The ultimate purpose of the second transition document is to prepare for the ANC’s Mangaung presidential election at the end of 2012 and so the timing of the leaking of the second transition documents – before the ANC’s June policy conference, but not too long before in case it is recognised as a nonsense – is a key part of the strategy. Unlike the work of the National Planning Commission which has a brief to point in some particular way to a better future, the purpose of the second transition document is to point in every possible different way at once… that is the essence of the zuma manuva. And by the time Mangaung arrives, the Zuma camp will make the claim that their second transitional plan was ratified by the ANC’s June policy conference.

The second transition is anything you want it to be

The second transition is anything you want it to be

For those who wish to read that land will be given to all and that the right of ownership of property will be protected; that the broken education system will be repaired and that teachers’ unions will not be challenged; that the moribund economy will be invigorated and that all workers will be given decent work without their having to work very much; that a free press in South Africa is sacrosanct and that the state’s ‘secrets’ will be protected; that nationalisation of mines and banks  is being discussed and that foreign fixed investment is safe; that corruption will be rooted out and that government officials who inadvertantly had their fingers in the till will be given a second chance… just look for it in the second transition. The picture from the Mail & Guardian of 20 March 2012 is an example of what I mean. Green? Of course, everything is green in the second transition. What colour would you like it to be? (This already government policy after all, so no problems there.)

In summary, the purpose of the second transition is to play the role of a promised “Great leap forward”. So, for some real insight into the goings-on inside the ANC over the next few months, don’t look for what is or is not written in the second transition document, look for the way in which the political ambiguities are incorporated.

Regards

Jeff

(Written 9 June 2012)

Dear All,

There has been much discussion in the South African media about the destruction of interpersonal relations and the problems that arise from some considering themselves inferior or superior to others; what we would readily recognise as the old problem of racism. The reaction by a portion of South African society to the Brett Murray painting The Spear is a case in point, to which I should like add the comment that it takes two to make racism ‘work’, there has to be a victim and a victor.  

In 2008 I took a job as a science teacher at a school that was specifically focussed on working with children from disadvantaged black communities. Having spent most of the previous 35-odd years of my working life in some or other engineering capacity, this was a significant change in my life, one that presented unexpected challenges. I had expected that my offering and expertise from the world of science and technology would be welcomed – and indeed they were warmly welcomed by the children – but you can imagine my surprise when, as a person, I was rejected by the inner management of the school. Rejection of this sort had never happened to me before and it took a while to figure out why an industrious, well-meaning, committed and friendly person would be ostracised by the adults at an institution like that?
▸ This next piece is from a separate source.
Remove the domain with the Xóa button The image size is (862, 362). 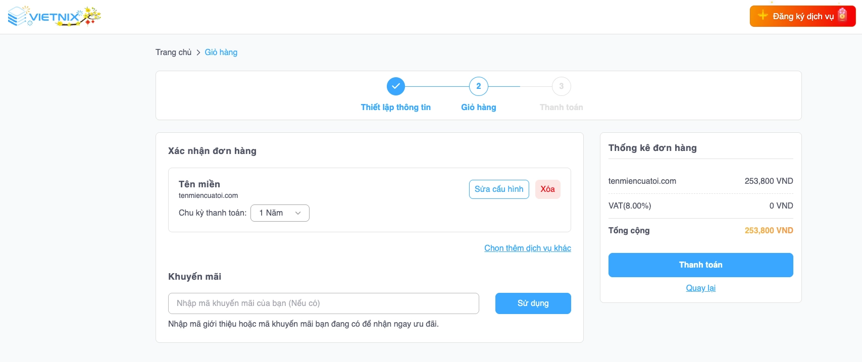547,189
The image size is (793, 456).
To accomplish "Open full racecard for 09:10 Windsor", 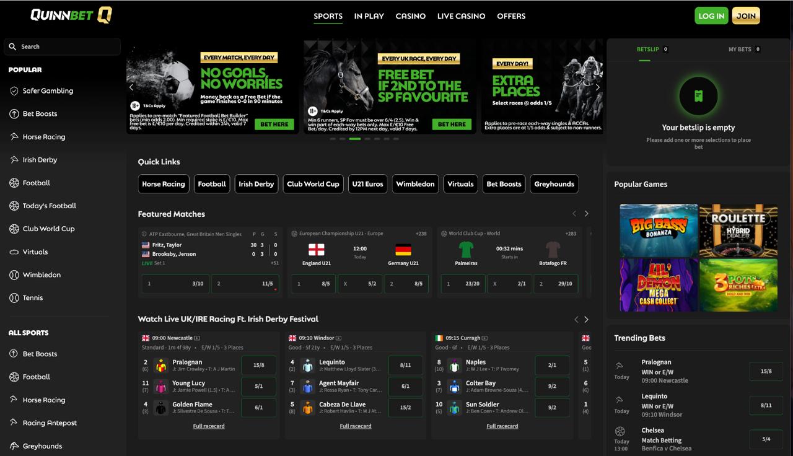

The reason was that my behaviour was seen as that of a “dominating white male”.

The question of racism on such a personal level is generally not confronted in the engineering world and so I had never before been accused of real, or imagined, interpersonal racism. I have always taken the view that racism is a bad thing but I had had no real, personal understanding of the destructive nature of racism in its many guises. In any event, at the time I was struggling to find my feet in the classroom and given that I had been told by an otherwise knowledgeable friend that, “Honkies cannot teach in the Townships” (Whites cannot teach black children), I was very focussed on trying to find out how to relate to children in a learning environment, especially children who’s experiences and cultural background was quite different from mine. So being accused of racism at a time like that was a bewildering problem.

A useful way in which to understand human interaction of the sort outlined above is based on Patsy Rodenburg’s book, Presence: How to Use Positive Energy for Success in Every Situation (Michael Joseph, 2007). Rodenberg develops the model by which three modes of human interaction are described and she refers to these modes as “circles of energy”. An excellent description of these concepts is given at http://sciencestage.com/v/5454/patsy-rodenburg-the-second-circle. Here is my summary of the circle model:

1st circle of energy: Where interaction is characterised by introversion, withdrawal, subservience and “being the victim”.
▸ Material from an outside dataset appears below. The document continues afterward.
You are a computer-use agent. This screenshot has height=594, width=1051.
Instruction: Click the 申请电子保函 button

2nd circle of energy: Where interaction is characterised by balance, give-and-take, intimacy and “being an equal”.

3rd circle of energy: Where interaction is characterised by extraversion, imposition, control, domination and “being the boss”.

As noted, for a number of years I had been an engineering manager and although I was conscious of being a newcomer in teaching, I suppose I unwittingly took on the look of a ‘boss’, although I am not sure of this. Certainly I had a lot of skills to offer but that, paradoxically, also seemed to be a failing. Apparently my colleagues didn’t need a capable person to lay a golden egg every other day, they wanted people around them who would let them feel as equals; something they apparently could not do with me because I was perceived as a dominating white guy. All their lives they had been threatened and demeaned by dominating white guys and they resented it deeply. Using the Rodenberg model, my behaviour was seen as being of the 3rd circle, imposing and controlling, which automatically drove them into 1st circle. When I found I was inexplicably being frozen out of the team by the management of the school it was my turn to exhibit 1st circle behaviour… and because I did not know why all of this was happening, I remained in the 1st circle until I left the school.
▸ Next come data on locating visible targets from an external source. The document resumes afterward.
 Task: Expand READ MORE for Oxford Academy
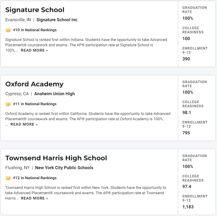[24, 124]
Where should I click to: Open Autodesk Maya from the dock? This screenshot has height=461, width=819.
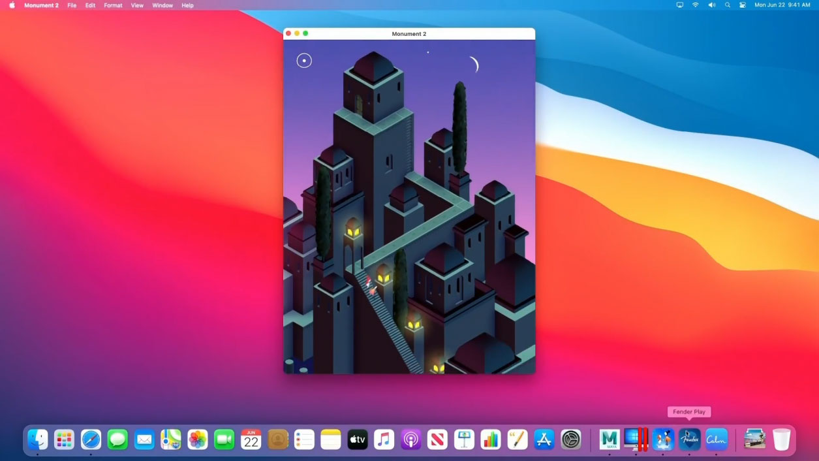609,439
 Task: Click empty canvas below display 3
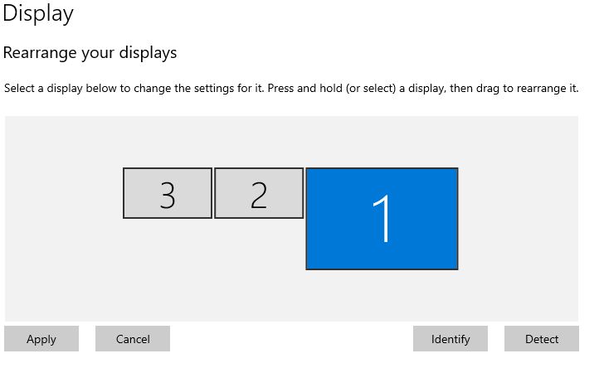168,265
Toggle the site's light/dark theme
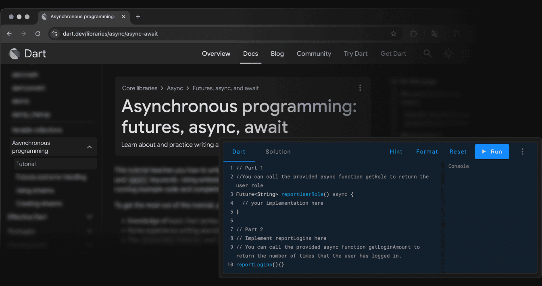542x286 pixels. 448,53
In the tradition of Michel de Montaigne (1533–1592) – who invariably used himself as an example – I can see evidence in my own life of not being properly schooled in the art of living in the 2nd circle. Like so many people in our society, somewhere early on the knowledge of how to live effectively in the 2nd circle appears to have been knocked out of me to some extent. Was it that boarding school? Perhaps it followed from the rigid instruction always to “stand on your own two feet”. I do not know how or why it came about, but I have since become convinced that the best way to get through the world is to learn the skill of graciously receiving and giving, as equals, for as Rodenberg puts it, “we need to be in 2nd circle in order to survive.”

Accusations of racism such as those experienced at the school automatically result in 3rd and 1st circle behaviour, which in turn allows for the justification of the disengagement on both sides. In a perverted way, racism offers an illusion of ‘safety’ in the interaction in that it defines where each stands in relation to the other. But sustained 3rd and 1st circle behaviour is insidiously dangerous in that it wilts the human spirit and destroys what could have been. A country in which its citizens lock themselves in such a paradigm is doomed to fail.

And what of the cure for racism? Well, that may not be so easy for it requires both parties to want to interact in the 2nd circle, an engagement that requires a degree of personal courage and understanding from both sides. It requires that both parties want to give and take. And it requires that neither party identifies victims and victors, but that each learns to see themselves and the others as equals. Far sooner said than done… a task that requires great leadership.

Regards

Jeff

PS:  In considering all of this I went back to my notes on Paulo Freire’s Pedagogy of Freedom, writing that makes a lot more sense to me now, and I have made it a personal goal to try and lecture in the 2nd circle. Although I still have a great deal to learn about the subtleties and nuances of speaking, listening, feeling and thinking in each of the “circles of energy”, there is something of which I am already quite certain, “We need to be in 2nd circle in order to survive.”

PPS: Thanks to Vicki Bawcombe, who, by way of helping me develop some teaching skills, suggested I read Patsy Rodenburg’s work.